A lot of things have been going on in my life lately and honestly, I have not been in the right mind set since that. Through all things that have happened recently, I then asked myself again about some things. Here are what my thoughts were.
Ever since I started to earn money on my own which was around 2016, I often consider myself as a hard worker. Maybe I am not as smart and not as lucky as other people if we are looking at how people manage to earn money in some ‘easier’ way (by the looks on the outside), but I knew that I tried my best and I tried as much as I could to not depending on myself to other people, even if it was my parents. There were some things that made me think I could not rely to anyone else. Maybe the hatred, maybe the disappointment. Not sure what is that.
Time goes on, and I never changed to the opposite. In fact, I worked even harder in 2021. Since 2019, I have always work and attending online Chinese class every single day. Then on 2020, I add another activity which was attending college 3-5 days a week. As if they were not enough, in 2021 I accepted and joined a one-year one scholarship for learning Chinese. I gave my all to do those things. Sometimes I even accepted side hustles on weekend.
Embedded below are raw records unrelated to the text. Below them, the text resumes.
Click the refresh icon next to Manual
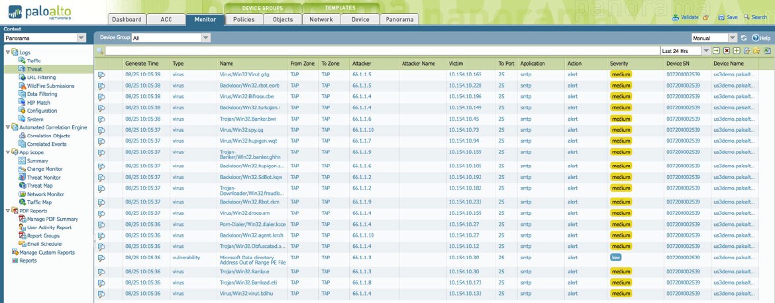The image size is (775, 303). coord(743,38)
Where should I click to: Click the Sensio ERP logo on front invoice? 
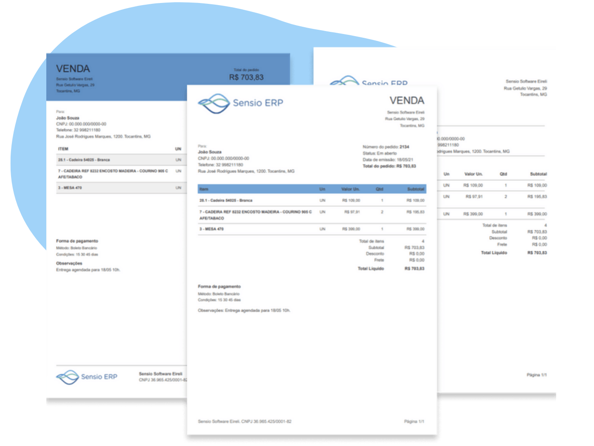coord(240,103)
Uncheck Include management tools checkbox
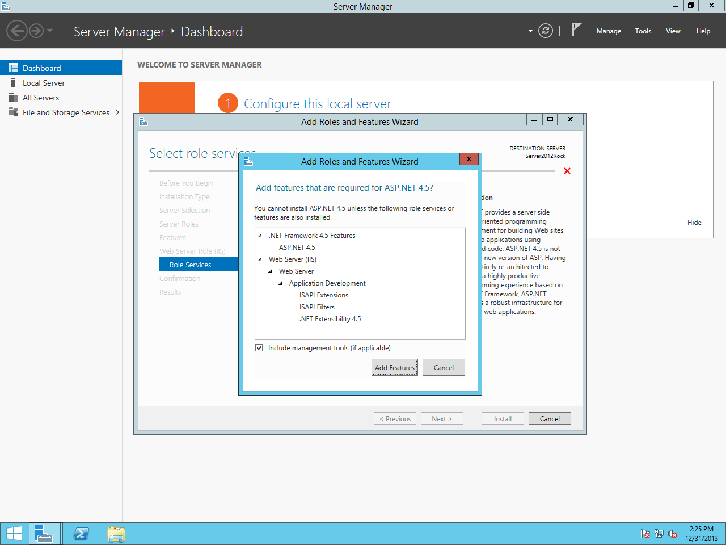The image size is (726, 545). [259, 348]
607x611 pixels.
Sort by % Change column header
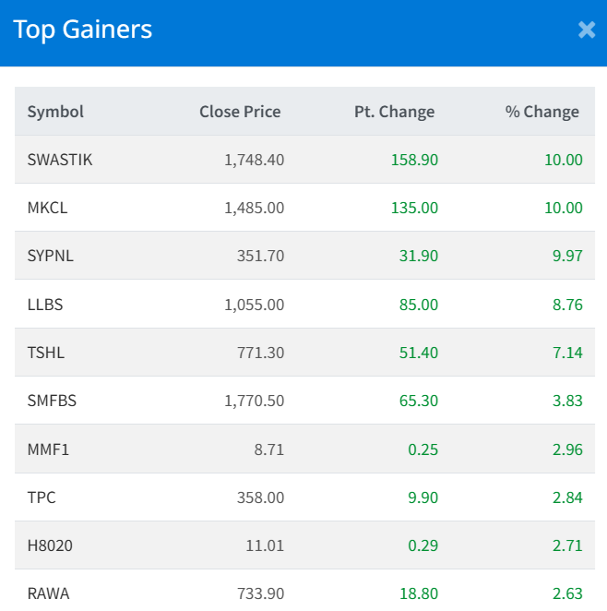point(542,112)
In 2022, I feel like mentally drained. I feel like I could not keep going to do those things, but I stayed, and I did. Eventually I graduated from that one-year scholarship program. I was determined to let myself rest, to at least enjoy some free time like how the others young people enjoy their youth. I tried, but it didn’t last long. Starting on Feb 2022, I took another activity which was teaching beginner Chinese. I thought that once I graduated from the scholarship program, I will only be left with work and college. How I was so wrong. I kept stretch myself to the point where it exhausted me. Work, college, tutoring, side hustles on weekday and sometimes weekend.
Don’t get me wrong. I did enjoy doing all of that as they were my choices. But on top of that, I finally realize that I did not really think over the things I am going to take on. I only see those things as something to keep me busy, away from the problem that is there, laying on the ground trying to get my attention. I did not really do things that are aligning with my goals in the future, or who I want to become.
This year, I finally did let go of some things. I started to take less and less side hustles on weekdays and weekends. I stopped tutoring. I work only in the office hours and focuses the rest of time to do tasks from college or studying for the upcoming exam for my Chinese. But even in those times, I could not let myself fully rested. I am so used to be busy, to let myself work and be active almost 24/7. I am not saying that I never let myself relaxed on day to day basis. What I am saying is that I never let myself fully rested, trying to see things in my life from afar, trying to see it clearly and not clouded by my thoughts instead of facts.
Today when I feel like I have had enough of endless scrolling of social media, I went to the bathroom for the first time this month without a phone. I let myself talk to myself. Out loud, not only in my head. I did not think, I just let whatever sentences or words that try to escape my mind and mouth go out. What did I find and hear?
“I am not happy of who I am becoming. This is not where I thought I will be. I am not saying things about my job as I like it a lot. I am talking about myself as a person. I have not respected myself fully. I did not have healthy boundaries with other people including my parents. I was not discipline enough with my study habit, health habit, money management, personal development. I thought I was let everything in my life flow on its own. I was wrong. I was dragged by the flow, directionless. It was not me directing my way, making my own path. It was me living life without any purposes, any direction, any goals. And I am not happy with it.”
I was quite surprised at what I said because I did not think about it at all. When I said it, I kinda feel myself feel sick of myself. The kind of feeling where I dislike myself that was being lazy, procrastinating everything, not prioritizing myself but other people, scrolling endlessly on social media almost every day or night, being afraid of failing and making mistakes. That’s when it occurred to me, that I need to rediscover myself.
Maybe what I did these times was not me being lost or dragged by the flow of life. I believe that human does something either because they want to, or because they don’t really want to. It’s just a matter of desire. Maybe what I did these times is myself at that time, doing what I want to do at that time, at that moment. I never really did what I want to do now because I did not really want to change. Now is a different story.
I want to change. I want to let myself flourish into something that I aspire to. I want to achieve things that I have always wanted. I know that I like to work and be busy. I know that I like to be productive and do things all the time. It’s just the “thing” now needs to be rediscovered, re-found.
Right now, I don’t like myself being myself now. I don’t like the way I’m becoming as a person, but it is okay. I can always pave my new path. Maybe it does make my way slower to the stop point, but it is better than not going at all, or better than going by the path which I dislike and could complaint for each step I take. What I need to do is working on it.
Hope you also want to work on the things you have always desired to have, have always dreamt of, have always aspire to achieve.